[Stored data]
- - - - - - -

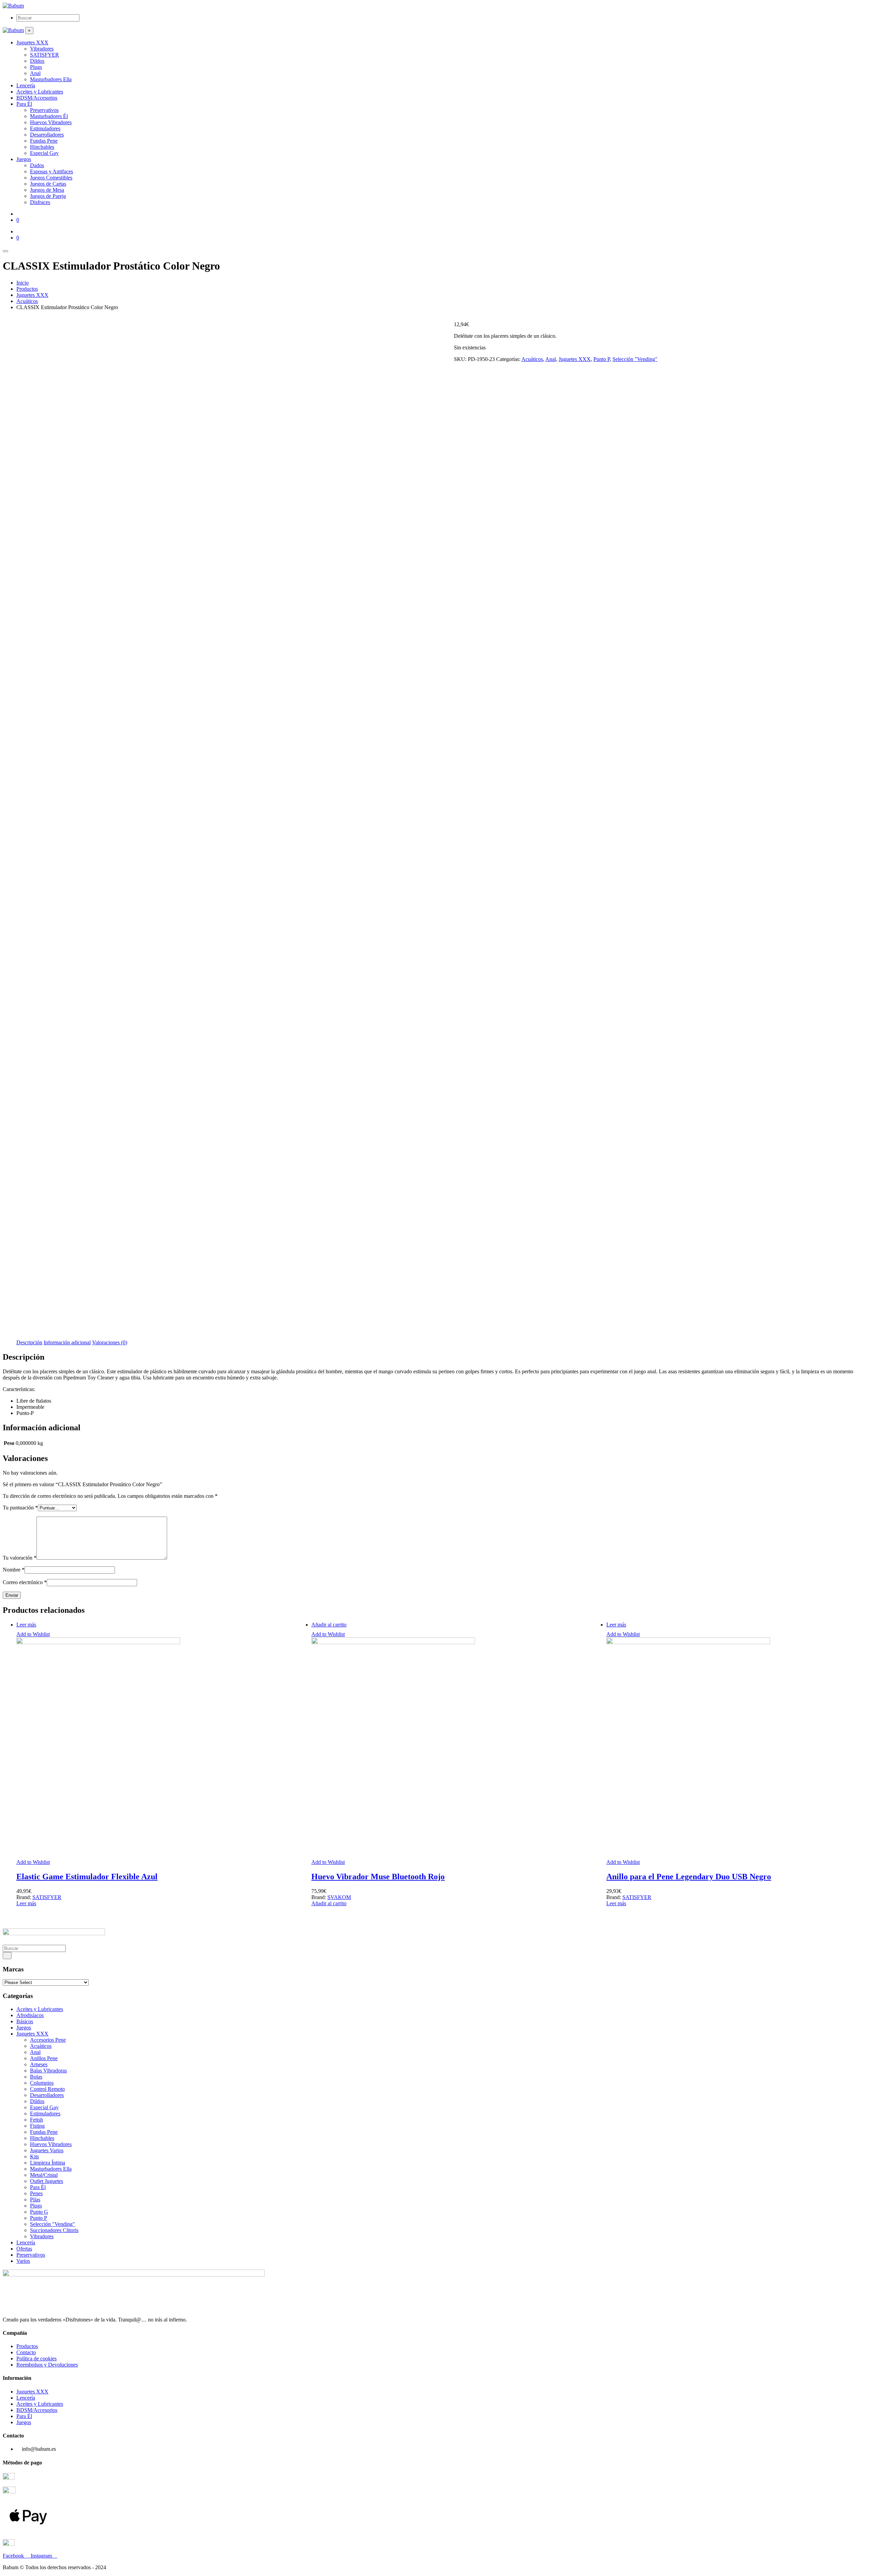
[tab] (29, 1343)
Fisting (37, 2126)
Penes (36, 2193)
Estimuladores (45, 2113)
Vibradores (42, 2236)
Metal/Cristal (44, 2175)
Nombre (14, 1570)
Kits (34, 2156)
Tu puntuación (20, 1507)
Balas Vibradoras (48, 2070)
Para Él (38, 2187)
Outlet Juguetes (46, 2181)
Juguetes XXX (575, 359)
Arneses (38, 2064)
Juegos (23, 2027)
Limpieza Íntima (47, 2163)
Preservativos (30, 2255)
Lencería (25, 2242)
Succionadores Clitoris (54, 2230)
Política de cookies (36, 2358)
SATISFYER (46, 1897)
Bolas (36, 2077)
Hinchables (42, 2138)
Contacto (26, 2352)
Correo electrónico (25, 1582)
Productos (27, 2346)
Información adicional (67, 1342)
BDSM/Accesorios (36, 2410)
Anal (550, 359)
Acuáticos (532, 359)
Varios (23, 2261)
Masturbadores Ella (51, 2169)
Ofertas (24, 2249)
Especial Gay (44, 2107)
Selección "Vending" (634, 359)
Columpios (42, 2083)
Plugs (36, 2206)
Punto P (601, 359)
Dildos (37, 2101)
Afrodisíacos (30, 2015)
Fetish (36, 2120)
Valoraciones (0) (109, 1342)
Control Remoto (47, 2089)
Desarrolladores (47, 2095)
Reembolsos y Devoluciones (47, 2365)
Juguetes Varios (46, 2150)
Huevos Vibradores (51, 2144)
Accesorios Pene (48, 2040)
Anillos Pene (44, 2058)
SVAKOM (339, 1897)
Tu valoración (19, 1558)
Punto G (39, 2212)
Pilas (35, 2199)
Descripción (29, 1342)
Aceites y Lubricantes (39, 2009)
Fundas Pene (44, 2132)
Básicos (24, 2021)
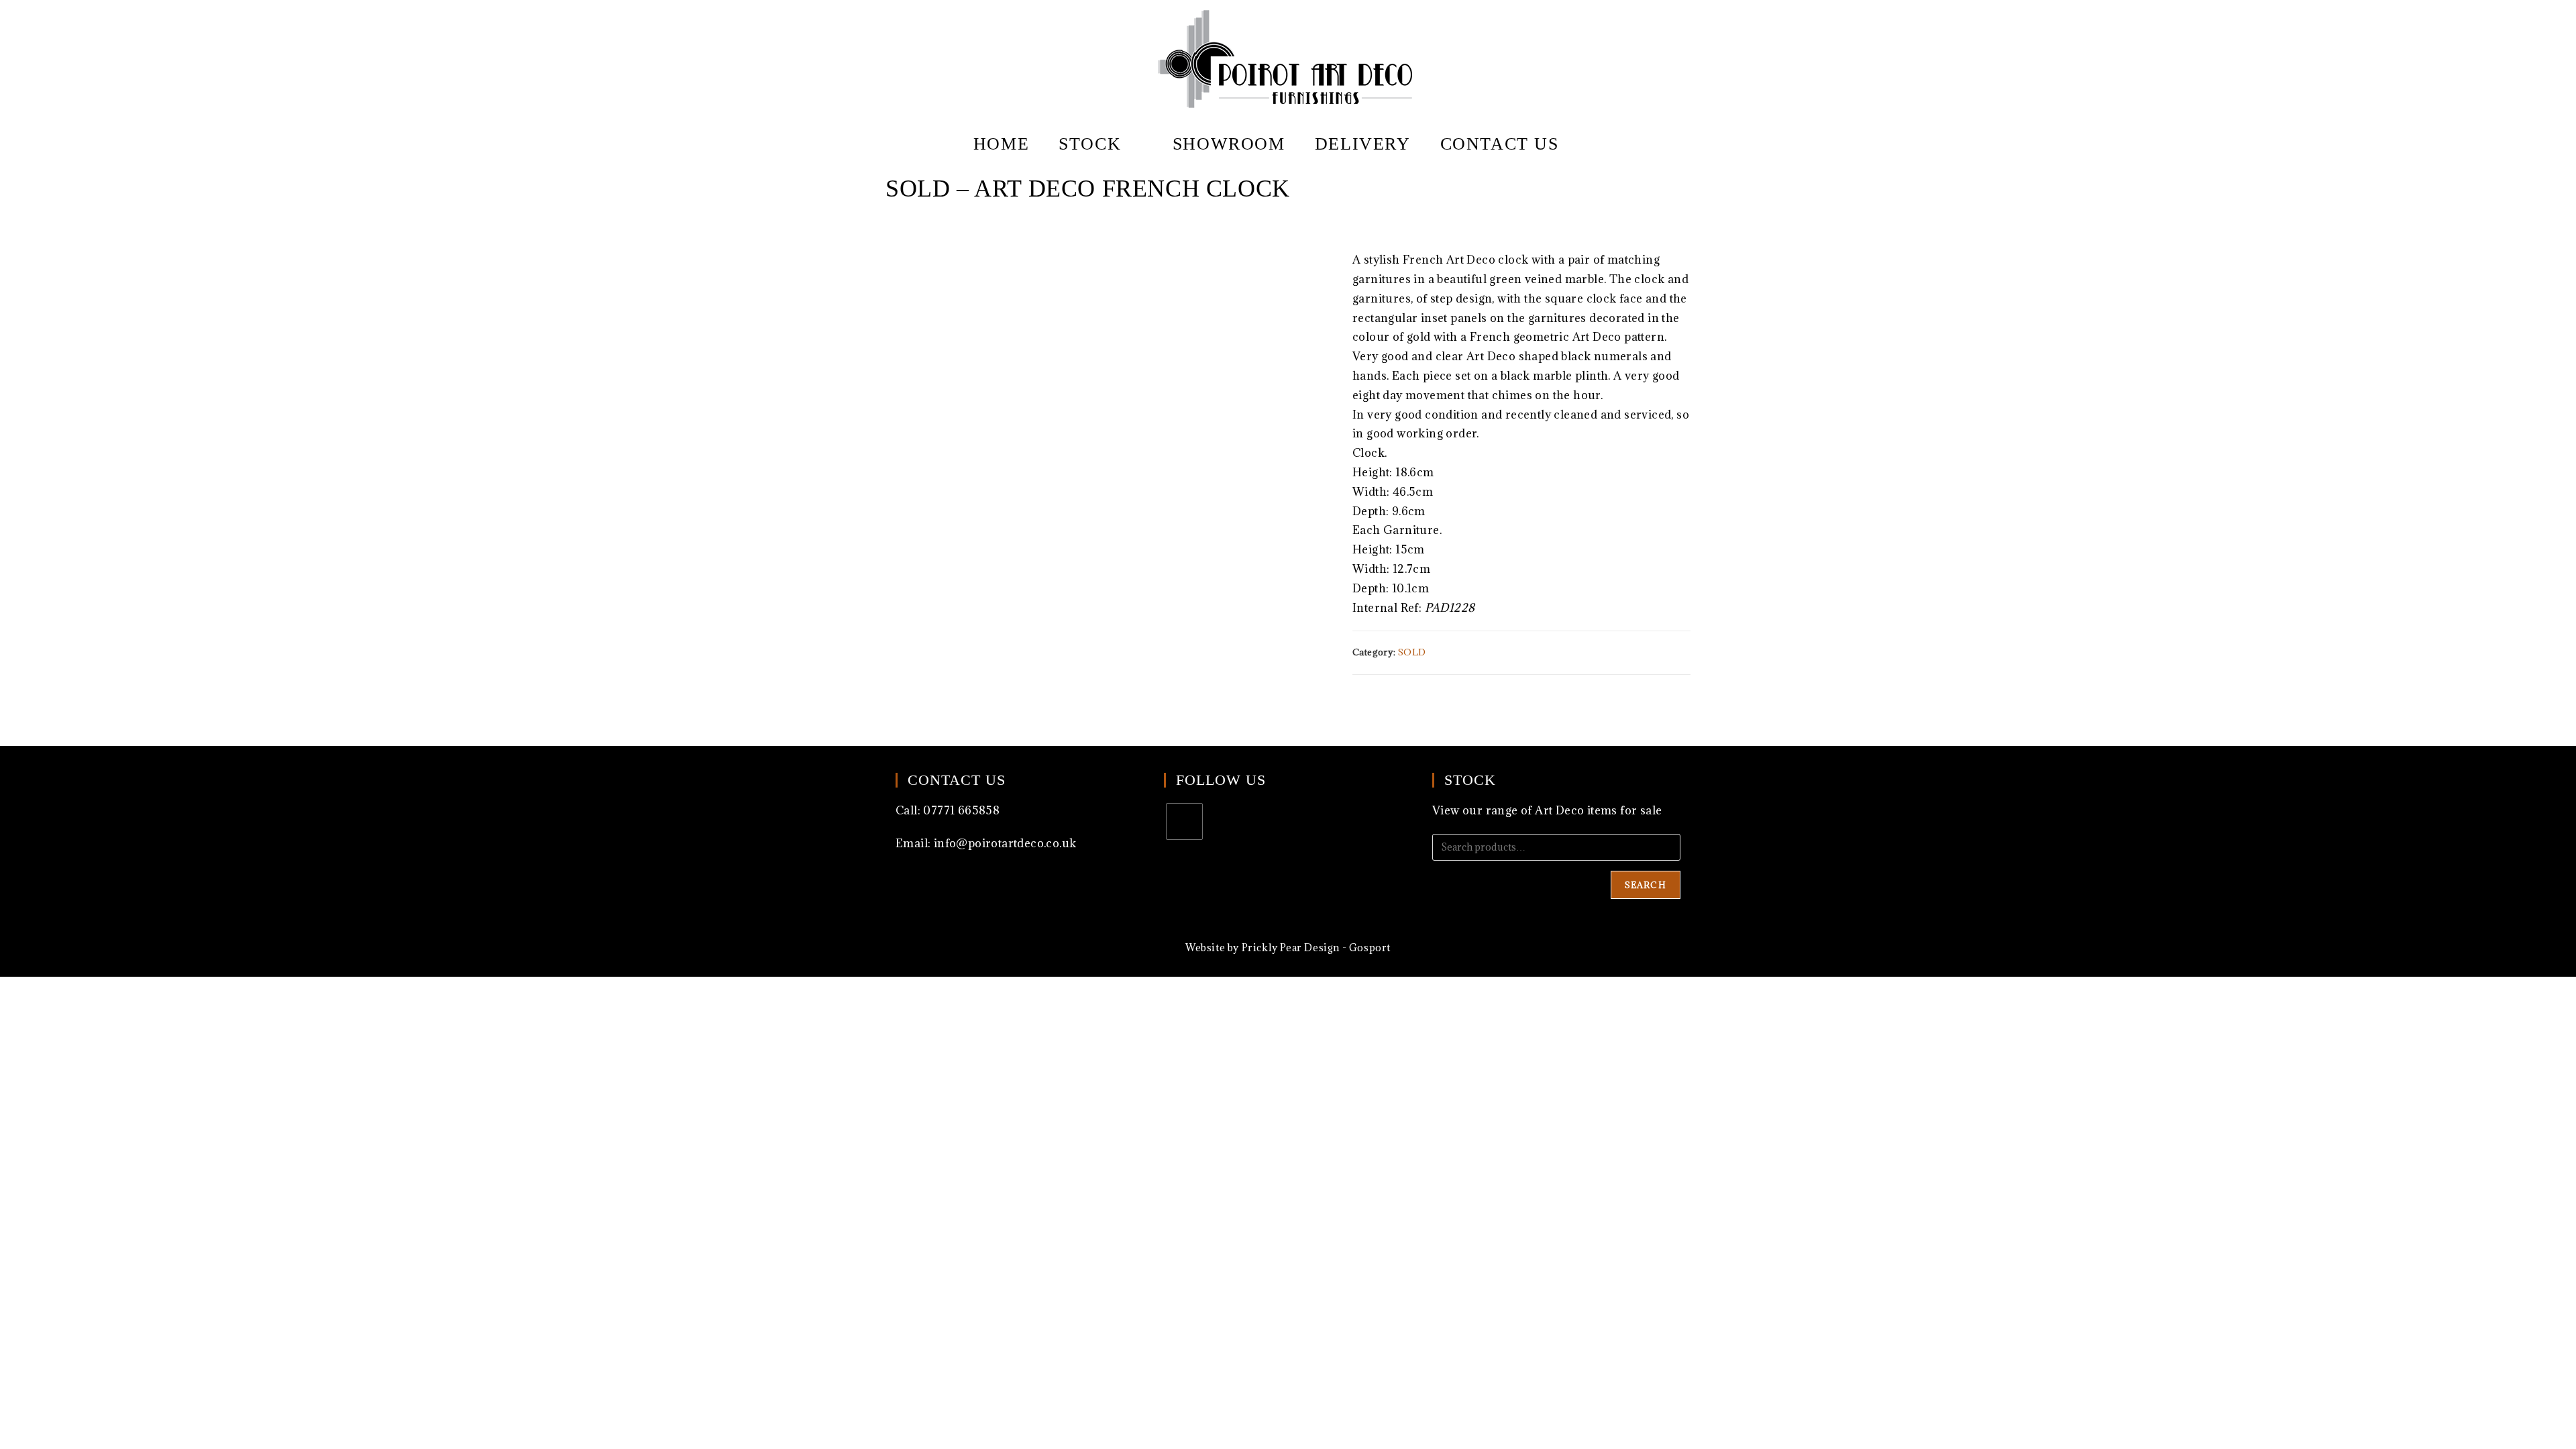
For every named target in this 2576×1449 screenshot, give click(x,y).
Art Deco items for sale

- - - - - - -

■ WORK TASK
Beginning with the first line of the records, write out every line up to and including the one with "Outlet Juguetes (46, 2181)", exactly, and omit all pictures.

■ WRITTEN ANSWER
[tab] (29, 1343)
Fisting (37, 2126)
Penes (36, 2193)
Estimuladores (45, 2113)
Vibradores (42, 2236)
Metal/Cristal (44, 2175)
Nombre (14, 1570)
Kits (34, 2156)
Tu puntuación (20, 1507)
Balas Vibradoras (48, 2070)
Para Él (38, 2187)
Outlet Juguetes (46, 2181)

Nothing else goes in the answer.